Dieser Gedanke hatte sogar etwas für sich. Der Tod einer einzelnen Frau in einem alleinstehenden Haus konnte aus irgendwelchen Gründen nicht überzeugend genug sein, um dem vermutlichen Täter die Höchststrafe einzubringen. Aber wenn zwei ältere Damen ermordet wurden, hatten die Geschworenen keine andere Wahl mehr, als auf die Todesstrafe zu erkennen. Eloise war davon überzeugt, dass dieses Verbrechen sich arrangieren ließe... und es würde arrangiert werden, falls sich keine andere Möglichkeit anbot.

 

 

 

 

  Drittes Kapitel

 

 

Eine Woche nach der Beerdigung fuhr Eloise zum ersten Mal seit neunzehn Jahren wieder nach London und nahm Anastasia mit, was sie im Lauf des Vormittags hundertmal bedauerte. Anastasia, die von Natur aus neugieriger war, blieb vor jedem zweiten Schaufenster stehen, um die darin ausgestellten herrlichen Dinge zu bewundern. Und während die beiden Schwestern feststellten, wie sehr London sich verändert hatte, betrachtete London sie seinerseits erstaunt und schien nicht recht zu wissen, ob es lächeln oder fragend die Augenbrauen hochziehen sollte.

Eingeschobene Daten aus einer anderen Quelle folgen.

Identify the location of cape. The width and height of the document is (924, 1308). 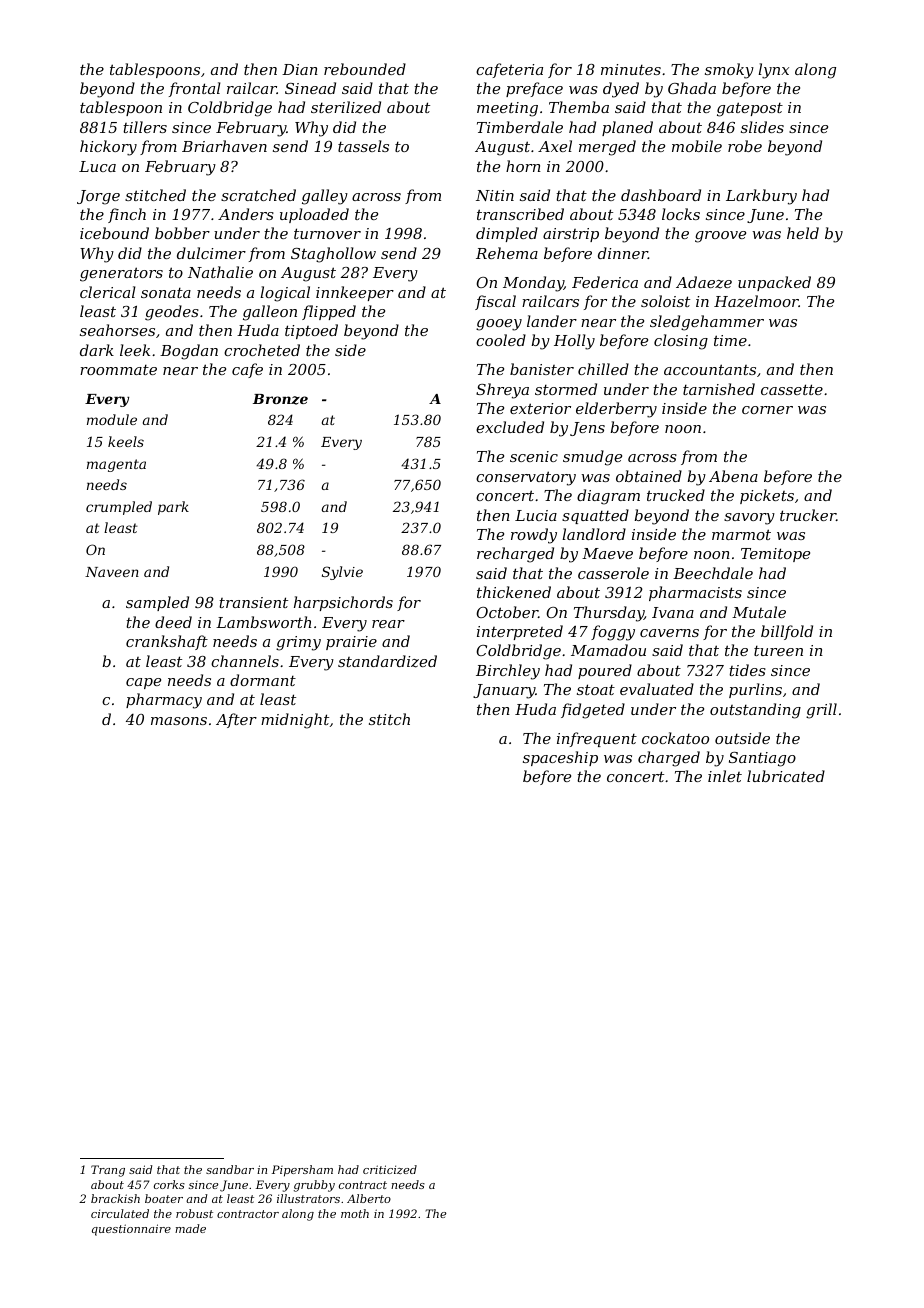
(143, 683).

Auf einem Postamt im West End schlug Eloise im Telefonbuch Steven Maddrens Adresse nach und notierte sie sorgfältig. Dann ging sie mit Anastasia im Schlepptau die Chafing Cross Road entlang, bog in die New Oxford Street ab, überquerte die Gower Street und erreichte endlich die kleine Straße in Euston, in der Steven Maddren sein Büro hatte. Sie fand es im ersten Stock eines Bürogebäudes und blieb vor der Tür stehen, auf der protzige Goldlettern verkündeten:

 

Steve Maddren - Geschäftsagent Übernahme von Aufträgen An jedem Ort - Zu jeder Zeit

 

Eloise betrat Maddrens Büro nicht, sondern blieb nur lange genug davor stehen, um diesen Text abzuschreiben; dann ging sie wieder auf die Straße hinab, wo Anastasia gehorsam vor dem Schaufenster eines kleinen Geschäfts für Haushaltswaren auf sie wartete. Die beiden Schwestern erreichten wenig später die Tottenham Court Road, wo sie endlich eine hübsche kleine Teestube fanden. Dort bestellte Eloise zwei Portionen Tee und lächelte nachsichtig, als Anastasia sich zwei Stück Kuchen bestellte.

Sie kehrten mit dem frühen Abendzug nach Wintonbrook zurück, stiegen bei Einbruch der Dunkelheit dort aus und wurden von Bleecher empfangen, der neben dem Bentley stand und sich die respektvolle Bemerkung gestattete: »Ich hoffe sehr, dass heute alles nach Wunsch gegangen ist, Miss Eloise.«

»Danke, Bleecher, ich bin zufrieden. Sie könnten heute Abend etwas schneller als sonst fahren - Miss Anastasia und ich sind ziemlich müde.«

 

Seit der Beerdigung waren fast acht Wochen vergangen, bevor Eloise endlich davon überzeugt war, eine Möglichkeit entdeckt zu haben, wie Steve Maddren auf völlig legale Weise vom Leben zum Tode gebracht werden konnte.

Eloise war sich darüber im Klaren, dass ihr gewagter Plan beinahe undurchführbar war - aber sie wusste auch, dass er gerade wegen seiner Gewagtheit Erfolg versprach, weil niemand auf die Idee kommen würde, es handle sich dabei um ein sorgfältig vorbereitetes Unternehmen. Ihr Plan war weder schnell noch leicht zu verwirklichen. Sie würde mindestens ein halbes Jahr für die unzähligen Vorbereitungen brauchen; sie würde sich wieder unter Menschen begeben müssen, um ihre Rolle überzeugend spielen zu können; sie würde vor allem dafür sorgen müssen, dass Steven Maddren den Auftrag annahm, der ihn um die halbe Welt führen würde - und sie und ihre Schwester um die ganze.